Selesai sarapan Diky memenuhi janjinya Dia mengantar Amelia pulang ke kampung halamannya, tak lupa Dia memberikan Uang 10 juta, walaupun Amelia menolak tapi Dia mengatakan kalau ini sebagai tanda perpisahan dan bisa buat Modal usaha dikampung, hingga terpaksa Amelia menerima uang tersebut.



Sejujurnya Dia sedikit kasian sama kehidupan Amelia, mungkin akan dicibir orang dikampung karena belum lama Nikah pulang-pulang udah jadi janda, apalagi melihat kehidupannya dikampung yang  jauh dari kata cukup.

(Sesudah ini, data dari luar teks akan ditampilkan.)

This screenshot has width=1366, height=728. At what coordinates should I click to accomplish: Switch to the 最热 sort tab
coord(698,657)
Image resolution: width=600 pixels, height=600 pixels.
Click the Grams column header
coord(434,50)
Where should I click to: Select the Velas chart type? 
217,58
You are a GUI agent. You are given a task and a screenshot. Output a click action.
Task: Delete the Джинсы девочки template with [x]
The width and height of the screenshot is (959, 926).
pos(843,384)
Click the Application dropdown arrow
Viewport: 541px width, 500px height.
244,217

tapi mau bagaimana lagi Diky Sudah tidak tahan, dan tak punya pilihan lain.


**Kampung Amelia**


Setelah menempuh perjalanan cukup jauh akhirnya mereka sampai di rumah Amelia.


Kebetulan orang tua Amelia ada dirumah jadi Diky dan Amelia berniat langsung memberitahukan  perpisahan mereka.

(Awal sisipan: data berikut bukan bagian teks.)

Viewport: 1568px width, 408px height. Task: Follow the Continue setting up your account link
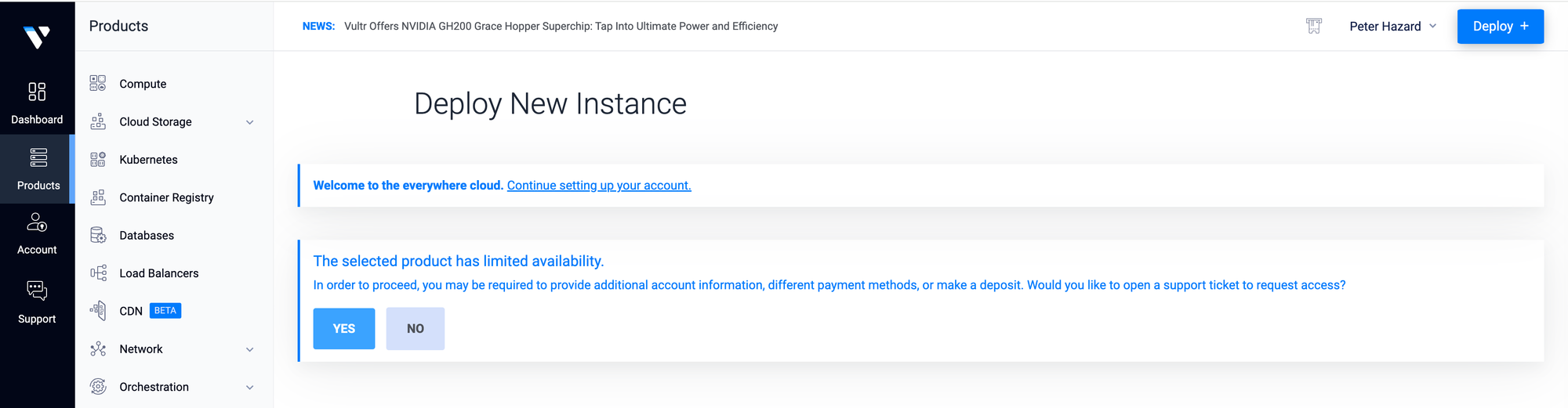(599, 186)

Pak Hasan dan Buk Maya yang melihat Anak dan Menantu datang, mengajaknya masuk rumah Mereka tampak bahagia karena Mereka sangat jarang mengunjunginya.


Diky  masuk menyusul Amelia yang duduk diruang tamu bersama Ibu dan Bapaknya.


Lalu Amel membuka suara dan memberitahu maksud Diky mengantar Amel, juga penyebab permasalahan mereka.


Apa.......?


Ibu dan Bapak Amelia sama- sama terkejut mendengar Amel mengatakan sejujurnya alasan mereka berpisah.


Dan


Bugh


Brak.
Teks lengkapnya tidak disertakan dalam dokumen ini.